Wine Tasting by DG at Diary of a Mad Bathroom: It’s been proven that women are more likely to be Supertasters (people with more taste buds than the average person) than men. This fact, along with the increasing number of women getting certified as Master Sommeliers is starting to strengthen the chick power in the wine world. Let’s face it, most dudes see alcohol as a “fun delivery system”. Judging a drink for its complex character or correctness in food matching is a buzz kill. Few men with normal testosterone levels would turn down a “corked” bottle as long as it still had an alcohol content. After enough wine, a guy will drink the spit bucket in the tasting room. If the contest were about quantity, I’d give it to the guys, but since it’s about tasting, score one for the ladies. 1-0 women.

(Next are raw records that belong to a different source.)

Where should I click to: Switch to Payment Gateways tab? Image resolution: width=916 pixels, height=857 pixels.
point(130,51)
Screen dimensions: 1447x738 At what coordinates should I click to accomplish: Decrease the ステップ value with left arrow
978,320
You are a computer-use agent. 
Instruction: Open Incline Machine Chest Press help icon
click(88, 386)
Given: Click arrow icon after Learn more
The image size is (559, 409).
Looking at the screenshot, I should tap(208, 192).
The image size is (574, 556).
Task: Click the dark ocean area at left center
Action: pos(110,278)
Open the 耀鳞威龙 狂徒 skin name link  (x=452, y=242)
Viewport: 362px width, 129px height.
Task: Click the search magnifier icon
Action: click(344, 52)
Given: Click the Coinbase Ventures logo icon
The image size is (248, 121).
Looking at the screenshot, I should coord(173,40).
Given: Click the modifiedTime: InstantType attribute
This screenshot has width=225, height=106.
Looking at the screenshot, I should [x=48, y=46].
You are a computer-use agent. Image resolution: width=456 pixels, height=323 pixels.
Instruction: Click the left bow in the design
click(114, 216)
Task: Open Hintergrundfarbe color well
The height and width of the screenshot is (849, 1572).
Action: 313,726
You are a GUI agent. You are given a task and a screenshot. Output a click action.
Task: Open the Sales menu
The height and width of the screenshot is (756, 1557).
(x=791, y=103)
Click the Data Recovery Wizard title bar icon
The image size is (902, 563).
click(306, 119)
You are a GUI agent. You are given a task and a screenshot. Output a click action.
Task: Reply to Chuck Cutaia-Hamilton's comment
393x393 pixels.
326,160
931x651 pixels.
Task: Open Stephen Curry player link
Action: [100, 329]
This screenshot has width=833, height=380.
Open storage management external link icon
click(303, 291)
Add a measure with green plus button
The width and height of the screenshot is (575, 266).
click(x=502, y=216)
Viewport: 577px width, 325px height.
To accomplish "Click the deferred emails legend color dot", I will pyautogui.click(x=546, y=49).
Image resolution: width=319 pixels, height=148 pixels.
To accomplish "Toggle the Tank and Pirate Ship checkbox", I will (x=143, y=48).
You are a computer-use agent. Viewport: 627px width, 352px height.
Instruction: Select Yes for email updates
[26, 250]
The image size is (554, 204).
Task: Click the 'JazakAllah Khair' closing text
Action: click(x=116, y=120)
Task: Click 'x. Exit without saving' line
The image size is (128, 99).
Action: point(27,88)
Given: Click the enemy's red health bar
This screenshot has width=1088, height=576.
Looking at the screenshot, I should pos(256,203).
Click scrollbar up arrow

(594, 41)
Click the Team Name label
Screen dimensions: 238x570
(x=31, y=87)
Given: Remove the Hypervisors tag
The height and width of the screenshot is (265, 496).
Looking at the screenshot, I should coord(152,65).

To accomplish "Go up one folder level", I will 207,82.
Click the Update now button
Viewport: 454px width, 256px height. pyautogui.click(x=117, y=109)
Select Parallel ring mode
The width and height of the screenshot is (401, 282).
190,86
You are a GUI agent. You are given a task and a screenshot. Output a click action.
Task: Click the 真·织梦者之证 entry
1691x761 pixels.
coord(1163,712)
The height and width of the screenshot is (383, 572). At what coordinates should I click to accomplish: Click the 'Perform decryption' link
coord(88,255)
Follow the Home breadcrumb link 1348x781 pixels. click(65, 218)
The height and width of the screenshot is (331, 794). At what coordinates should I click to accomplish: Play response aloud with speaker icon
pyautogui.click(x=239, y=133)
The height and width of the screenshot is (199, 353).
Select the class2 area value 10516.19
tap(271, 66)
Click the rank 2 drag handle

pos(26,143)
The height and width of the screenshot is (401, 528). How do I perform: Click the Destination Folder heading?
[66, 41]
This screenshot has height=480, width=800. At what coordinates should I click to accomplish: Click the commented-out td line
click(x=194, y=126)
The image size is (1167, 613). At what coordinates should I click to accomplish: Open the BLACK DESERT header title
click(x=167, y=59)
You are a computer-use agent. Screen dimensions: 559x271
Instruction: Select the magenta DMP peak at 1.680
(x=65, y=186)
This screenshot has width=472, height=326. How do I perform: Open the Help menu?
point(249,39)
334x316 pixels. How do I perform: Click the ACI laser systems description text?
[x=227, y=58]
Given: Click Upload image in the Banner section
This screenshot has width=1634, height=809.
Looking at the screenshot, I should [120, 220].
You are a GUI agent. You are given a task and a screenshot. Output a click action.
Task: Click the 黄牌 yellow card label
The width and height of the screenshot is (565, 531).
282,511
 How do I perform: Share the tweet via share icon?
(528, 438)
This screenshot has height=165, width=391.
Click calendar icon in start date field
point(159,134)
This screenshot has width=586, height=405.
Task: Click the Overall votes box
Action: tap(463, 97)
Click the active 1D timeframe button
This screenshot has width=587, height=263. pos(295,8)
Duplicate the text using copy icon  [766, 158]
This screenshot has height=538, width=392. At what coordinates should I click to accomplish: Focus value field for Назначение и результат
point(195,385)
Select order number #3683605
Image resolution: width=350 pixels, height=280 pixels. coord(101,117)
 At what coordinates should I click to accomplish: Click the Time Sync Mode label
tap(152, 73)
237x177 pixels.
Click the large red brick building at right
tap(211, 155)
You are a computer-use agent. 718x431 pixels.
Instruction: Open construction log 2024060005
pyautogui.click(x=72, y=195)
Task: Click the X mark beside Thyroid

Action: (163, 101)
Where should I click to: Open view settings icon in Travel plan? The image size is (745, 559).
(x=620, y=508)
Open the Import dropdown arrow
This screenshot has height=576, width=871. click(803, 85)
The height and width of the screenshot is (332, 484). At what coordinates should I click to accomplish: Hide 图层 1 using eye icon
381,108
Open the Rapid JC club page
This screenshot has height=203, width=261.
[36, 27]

Swimsuits by Molly at The Bumbles: There are plenty of men and women who don't look good in a bathing suit. Guys who wear board shorts with big white bellies hanging out. Ladies who have cottage cheese thighs underneath those one pieces with the skirts. Lets face it - very few of us actually look good in bathing suits. Women are smarter though, or more thoughtful, in hiding their imperfections beneath pretty wraps while the men go jiggling down the beach chasing after a frisbee without a care in the world. But for the sake of this swimsuit competition, lets assume the perfect body. Well - this one is easy folks. It really all boils down to bikinis versus banana hammocks doesn't it? Even a gorgeous man incites cringes in a Speedo. It is just not sexy having those perfect abs overshadowed by that bulging package. On the other hand, a goregeous woman cannot look anything but hot in a bikini. Bulging bosoms are a yes. The women win this competition hands down. 2-0 women.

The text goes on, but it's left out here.